Prove that three points are enough to draw/define one and only one circle

The set of points that are equidistant from two points $A,B$ is a straight line, right? Precisely, the line that goes through the midpoint of the segment $AB$ and is perpendicular to it. Let's call this line $l(A,B)$.

Given 3 non-collinear points $A,B,C$, the lines $l(A,B)$ and $l(A,C)$ are not parallel, because the lines $AB$, $AC$ are not parallel, and therefore meet in exactly one point.
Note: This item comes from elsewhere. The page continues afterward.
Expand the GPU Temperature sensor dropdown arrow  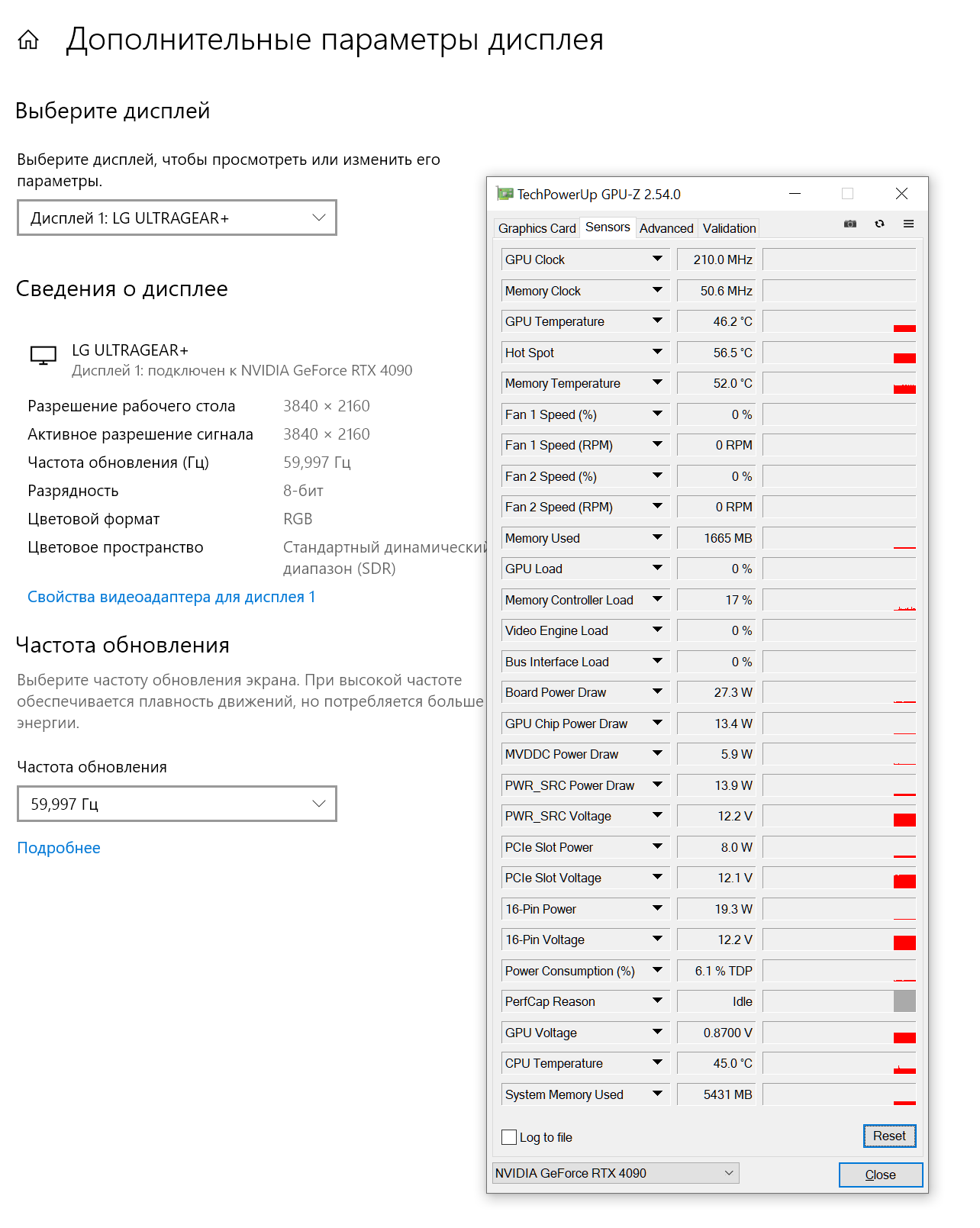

This point is equidistant from $A,B,C$, and is therefore the only such point. It is the center of the unique circle that goes through these three points.
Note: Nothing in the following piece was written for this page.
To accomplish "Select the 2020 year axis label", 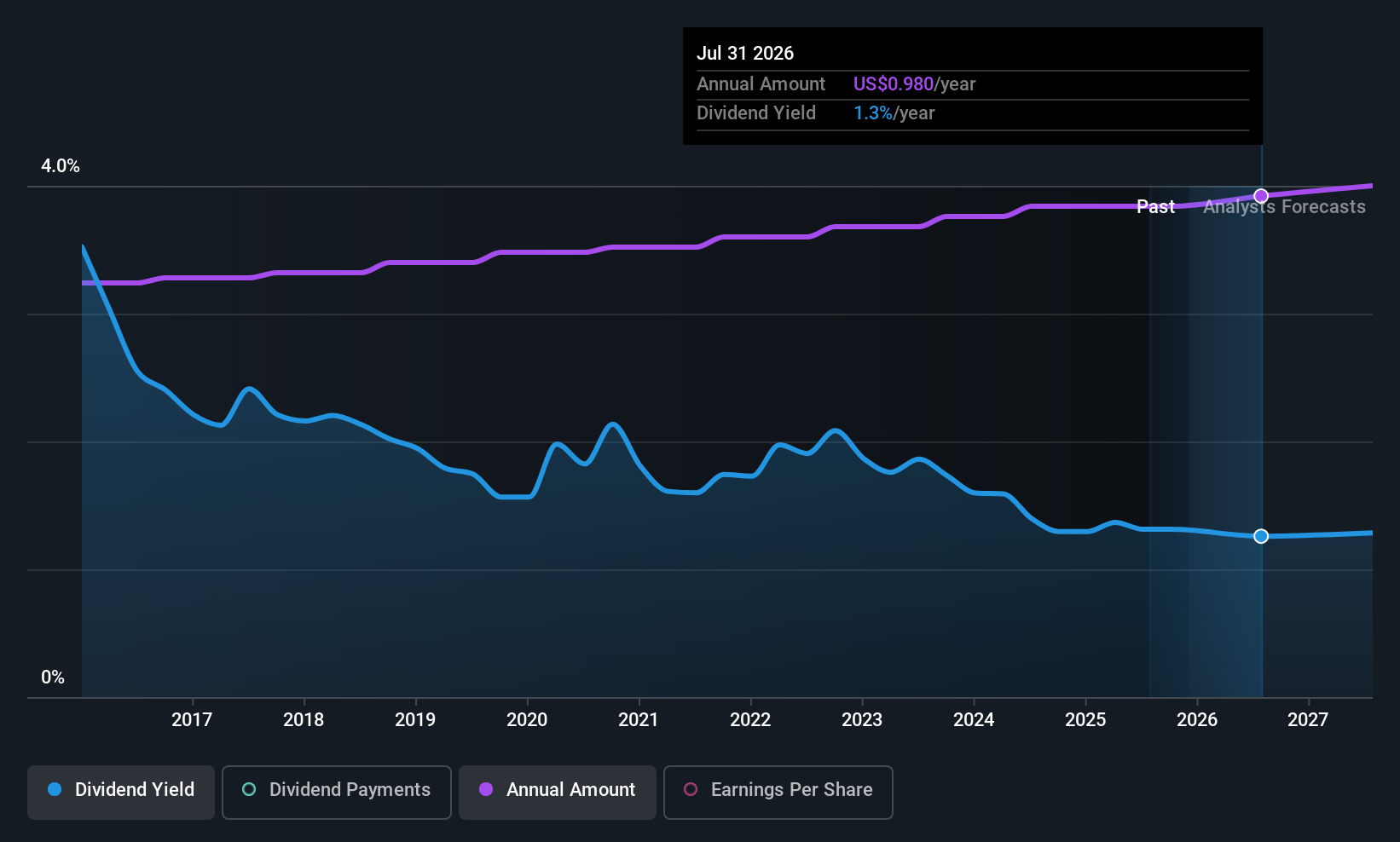I will (x=527, y=720).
An expansion on the other answer.

More analytically (or explicitly), let $a$,$b$,$c$ be three points. We want to show there is only one point equidistant to all three.

Let $a = (a_1,a_2)$, $b = (b_1,b_2)$,$c = (c_1,c_2)$. Points $x = (x_1,x_2)$ equidistant to all three must satisfy,

$$ (x_1-a_1)^2+(x_2-a_2)^2=(x_1-b_1)^2+(x_2-b_2)^2=(x_1-c_1)^2+(x_2-c_2)^2$$

Which is the system of equations

$$ (x_1-a_1)^2+(x_2-a_2)^2=(x_1-b_1)^2+(x_2-b_2)^2$$ $$(x_1-b_1)^2+(x_2-b_2)^2=(x_1-c_1)^2+(x_2-c_2)^2$$

The solution to each equation is a line. Specifically, the solution to the first equation is the line

$$ (x_1-a_1)^2+(x_2-a_2)^2=(x_1-b_1)^2+(x_2-b_2)^2$$

$$ -2a_1x_1+a_1^2 -2a_2x_2+a_2^2=-2b_1x_1+b_1^2 -2b_2x_2+b_2^2$$

$$ x_1 = \frac{(-2b_2+2a_2)x_2+(b_2^2-a_2^2)}{-2a_1+2a_2}$$

Since two lines intersect at at most one place, the solution to the system is either a single point which defines the center of the circle, or there is no solution (the case of $a$,$b$,$c$ collinear). If we include the point at infinity as Qiaochu mentions then two lines always intersect at exactly one point (with parallel lines intersecting at infinity), and the circle will be through $a$,$b$,$c$ with infinite radius.

Otherwise the radius will be $\sqrt{(x_1-a_1)^2+(x_2-a_2)^2}$ and we have defined a circle.